-- Start of Source records --
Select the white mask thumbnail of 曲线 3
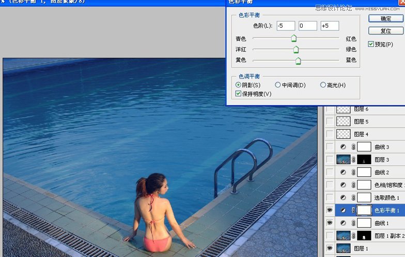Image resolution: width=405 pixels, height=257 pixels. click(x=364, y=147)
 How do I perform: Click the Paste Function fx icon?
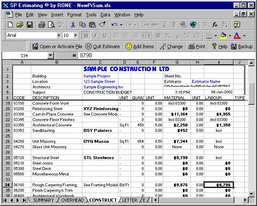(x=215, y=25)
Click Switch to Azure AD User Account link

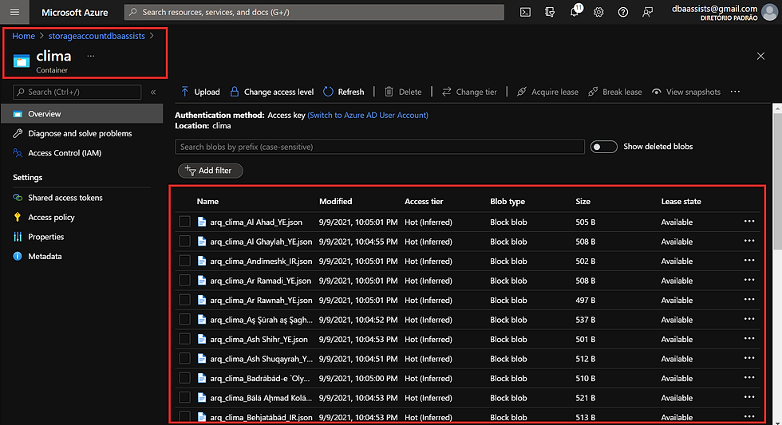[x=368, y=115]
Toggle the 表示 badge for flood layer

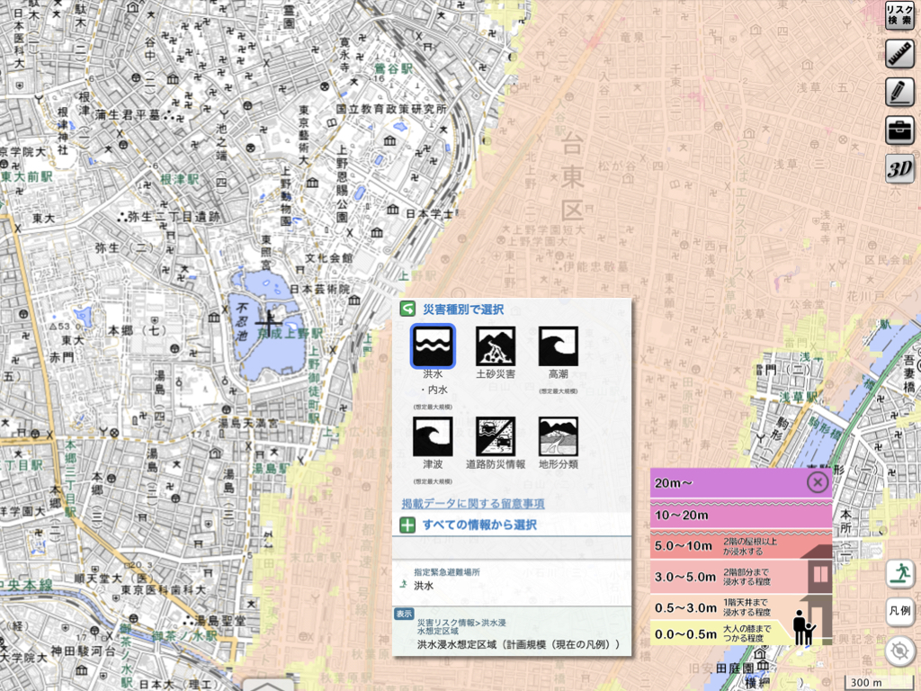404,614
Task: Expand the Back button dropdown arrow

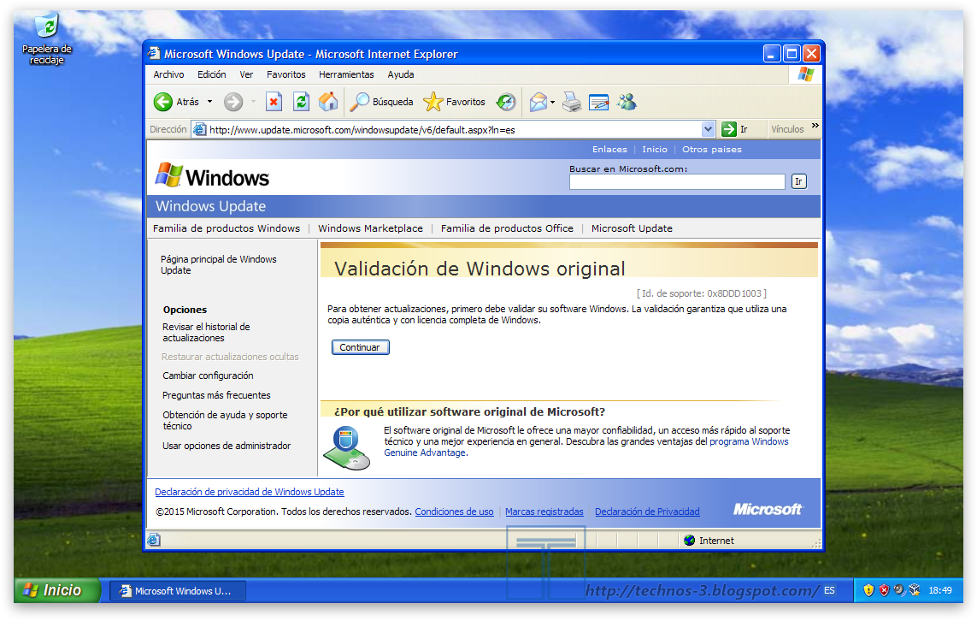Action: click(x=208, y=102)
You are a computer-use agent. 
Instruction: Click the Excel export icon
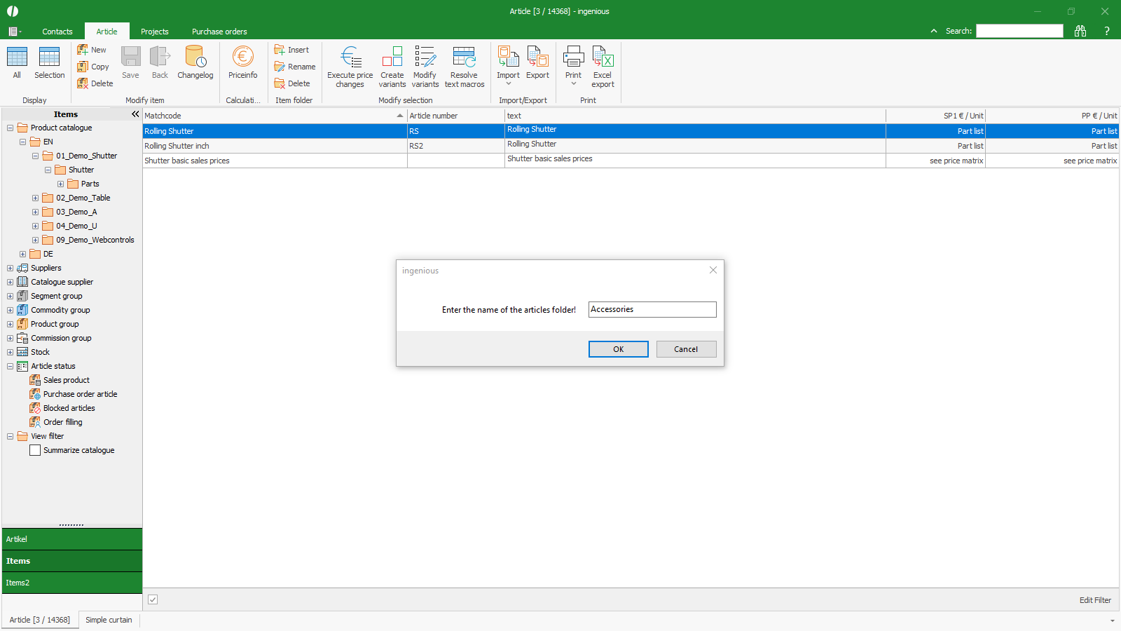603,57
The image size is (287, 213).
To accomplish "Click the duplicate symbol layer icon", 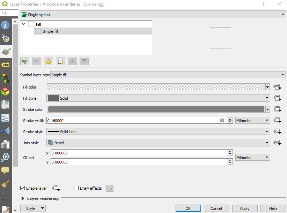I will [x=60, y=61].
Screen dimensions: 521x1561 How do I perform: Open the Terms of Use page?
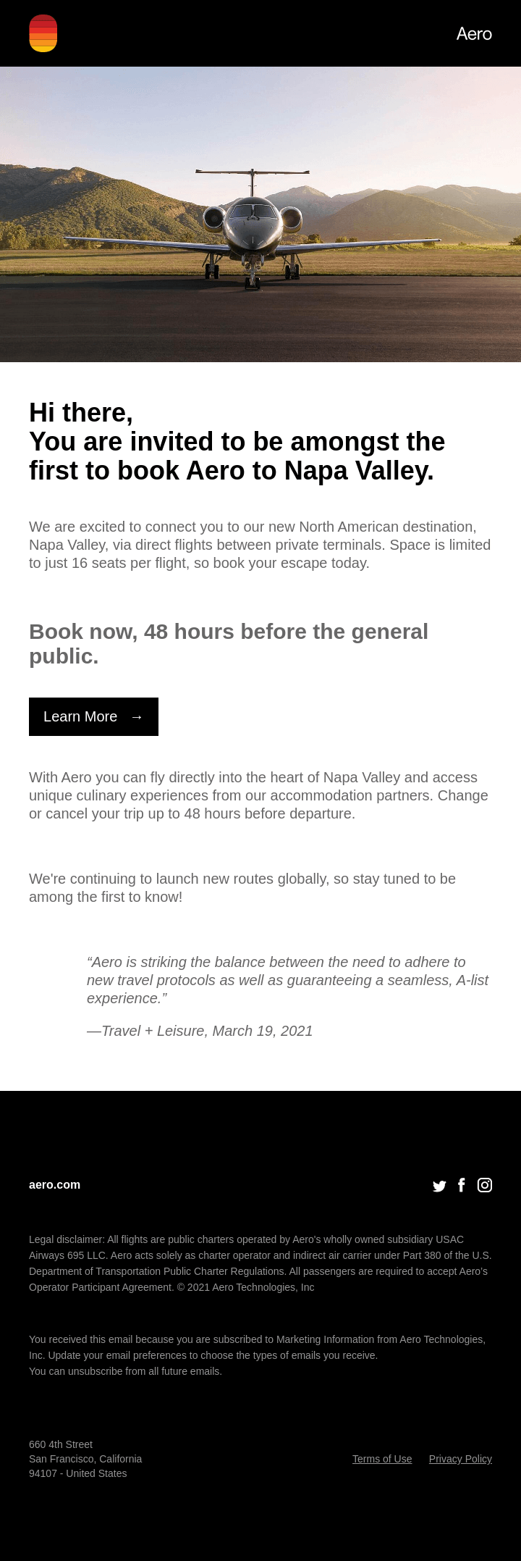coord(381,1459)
-- End of Source records --
▶ _Your goal_: Extract each line of the data above that contains the string "perform".

▶ _Correct result_:
 How do I perform: Click the Paste Function fx icon?
Screen dimensions: 521x1561 How do I perform: Open the Terms of Use page?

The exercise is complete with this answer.